Konya’s Sheb-i Arus rites draw whirling dervishes back to Mevlana’s heartland
In Konya — where Rumi is buried and where devotees call him Mevlana, or “our master” — the commemoration stretches across days of events and ends with the best-known night of ritual turning. The Turkish Ministry of Culture and Tourism’s official schedule and ticket information lists ceremonies from Dec. 7-17, 2025, concluding with the Sheb-i Arus program at 7 p.m. in the Sema Hall of the Konya Mevlana Cultural Center. The ministry asks attendees to enter before 7 p.m., underscoring the ceremony’s formal rhythm.
Organizers framed this year’s theme as “Time for Serenity,” and Anadolu Agency reported that the opening rites drew visitors from across Turkey and abroad, including the United States and Japan.

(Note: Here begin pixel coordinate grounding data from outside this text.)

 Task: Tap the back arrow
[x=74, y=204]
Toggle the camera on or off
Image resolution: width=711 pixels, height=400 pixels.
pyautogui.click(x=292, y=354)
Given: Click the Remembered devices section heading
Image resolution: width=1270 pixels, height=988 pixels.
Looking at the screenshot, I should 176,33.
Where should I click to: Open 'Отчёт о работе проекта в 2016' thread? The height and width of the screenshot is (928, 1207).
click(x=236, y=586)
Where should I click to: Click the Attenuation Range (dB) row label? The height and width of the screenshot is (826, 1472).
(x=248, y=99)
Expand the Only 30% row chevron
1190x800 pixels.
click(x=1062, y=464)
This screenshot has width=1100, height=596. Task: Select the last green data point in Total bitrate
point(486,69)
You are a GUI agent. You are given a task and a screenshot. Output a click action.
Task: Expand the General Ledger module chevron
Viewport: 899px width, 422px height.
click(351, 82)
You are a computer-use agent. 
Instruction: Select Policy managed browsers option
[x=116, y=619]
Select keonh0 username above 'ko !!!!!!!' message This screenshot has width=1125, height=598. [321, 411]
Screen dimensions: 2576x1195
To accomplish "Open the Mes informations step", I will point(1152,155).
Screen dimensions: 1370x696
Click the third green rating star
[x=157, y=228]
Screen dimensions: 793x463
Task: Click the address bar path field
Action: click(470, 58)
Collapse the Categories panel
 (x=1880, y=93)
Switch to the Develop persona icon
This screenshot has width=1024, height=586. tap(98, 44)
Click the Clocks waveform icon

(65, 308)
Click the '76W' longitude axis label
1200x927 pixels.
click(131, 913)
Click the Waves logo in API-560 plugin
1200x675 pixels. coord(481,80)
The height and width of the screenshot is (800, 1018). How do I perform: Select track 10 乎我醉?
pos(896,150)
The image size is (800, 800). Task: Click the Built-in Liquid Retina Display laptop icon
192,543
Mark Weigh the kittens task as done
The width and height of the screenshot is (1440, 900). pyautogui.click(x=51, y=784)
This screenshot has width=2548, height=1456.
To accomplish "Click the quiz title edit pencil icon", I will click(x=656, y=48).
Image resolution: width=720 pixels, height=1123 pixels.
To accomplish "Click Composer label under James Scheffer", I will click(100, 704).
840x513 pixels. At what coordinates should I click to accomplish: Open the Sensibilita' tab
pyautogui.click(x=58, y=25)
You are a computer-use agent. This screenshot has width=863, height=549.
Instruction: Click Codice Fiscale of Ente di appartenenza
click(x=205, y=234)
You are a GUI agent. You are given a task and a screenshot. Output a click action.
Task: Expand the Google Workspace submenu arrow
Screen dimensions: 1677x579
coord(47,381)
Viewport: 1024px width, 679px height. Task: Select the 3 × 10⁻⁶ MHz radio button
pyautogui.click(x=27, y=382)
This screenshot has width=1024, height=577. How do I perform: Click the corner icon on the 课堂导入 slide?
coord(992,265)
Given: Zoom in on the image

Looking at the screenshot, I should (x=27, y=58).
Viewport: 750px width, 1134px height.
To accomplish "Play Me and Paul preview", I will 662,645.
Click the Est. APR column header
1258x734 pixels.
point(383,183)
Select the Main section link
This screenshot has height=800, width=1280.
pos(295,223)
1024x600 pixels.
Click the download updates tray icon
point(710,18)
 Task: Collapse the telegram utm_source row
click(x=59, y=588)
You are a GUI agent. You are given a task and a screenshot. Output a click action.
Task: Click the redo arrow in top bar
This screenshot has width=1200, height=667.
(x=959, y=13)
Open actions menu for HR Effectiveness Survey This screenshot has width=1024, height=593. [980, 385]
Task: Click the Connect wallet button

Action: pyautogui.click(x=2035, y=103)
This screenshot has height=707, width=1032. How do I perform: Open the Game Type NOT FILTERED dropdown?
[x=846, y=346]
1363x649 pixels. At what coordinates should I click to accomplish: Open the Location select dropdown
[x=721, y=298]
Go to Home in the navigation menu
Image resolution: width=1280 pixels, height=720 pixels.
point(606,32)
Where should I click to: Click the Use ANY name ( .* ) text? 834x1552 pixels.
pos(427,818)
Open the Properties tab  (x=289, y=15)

What the whirling dervishes say the sema symbolizes
For insiders, the sema is not an improvised dance but a disciplined religious practice shaped by training and ritual order. In a 2022 Associated Press report, Ahmet Sami Kucuk, head of the dervishes in Konya, described the whirling as an “end” — a state reached only after years of preparation. The report also noted that whirling dervishes revolve with the right hand turned up toward God and the left turned down toward the earth, a posture followers interpret as receiving and giving.
UNESCO’s description of the Mevlevi Sema ceremony says dancers traditionally underwent 1,001 days of reclusive training in Mevlevi houses, learning ethics alongside prayer, religious music and poetry. UNESCO also notes the ceremony follows structured vocal and instrumental compositions featuring a singer and a reed-flute player, among other musicians.
Continuity across the years, even as the audience changes
The mix of devotion and curiosity is not new. A 2015 Guardian photo essay captured Konya’s festival as a citywide event, with whirling dervishes performing through a multiday run of ceremonies. And a 2024 National Geographic Traveller feature noted that hotels can be booked months ahead for December visits, showing how the rites also drive winter travel.
Still, the point of the night remains unchanged for believers: to honor Rumi’s “reunion” as a spiritual homecoming. When the music fades and the spinning slows, the whirling dervishes bow and the crowd exhales, leaving a brief hush of shared attention that makes a modern city feel, for a moment, timeless.